研究グループは、サマリウム・コバルト(SmCo5)磁石とビスマス・アンチモン・テルル(Bi0.2Sb1.8Te3)化合物を交互に積層して焼結接合し、斜めに切断した人工傾斜積層体「熱電永久磁石」を開発した。この傾斜積層構造の最適設計、接合界面の電気/熱抵抗率を最小化し、これまで報告されてきた磁性材料よりも2桁高いzT(室温にてzT=0.2)が得られた。
接合界面における電気/熱抵抗率を見える化したところ、これらが複合材料全体に対して1%程度の影響しか及ぼさないことがわかった。
さらに、開発した熱電永久磁石から構成される熱電モジュールの発電試験を実施。電力密度が温度差152℃で56.7mW/平方cmを達成した。印加温度勾配あたりの値に換算すると横型モジュールとして世界最高値であることに加え、市販の縦型モジュールに匹敵する性能であることがわかった。開発した熱電モジュールは、極めて高い電力を小さい温度勾配からも得られることになる。

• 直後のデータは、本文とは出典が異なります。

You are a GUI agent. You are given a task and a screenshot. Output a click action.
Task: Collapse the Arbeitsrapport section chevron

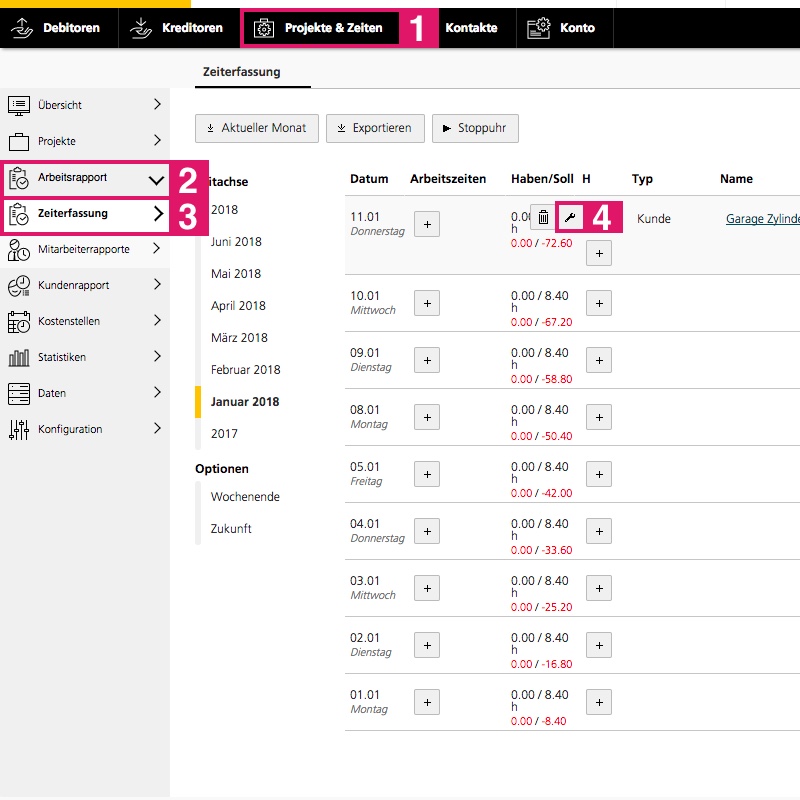click(x=156, y=180)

縦型、横型熱電モジュールに印加した温度勾配に対して得られた電力密度の比較
今回の成果は、磁石が使用されるあらゆる環境下で利用できる熱エネルギーハーベスティングマネジメント技術につながることが期待される。今後は、さらに高性能な熱電永久磁石材料、熱電発電/電子冷却デバイスの開発を目指す。また、さらなる大判化で世界初のワットオーダー横型熱電発電を目指す。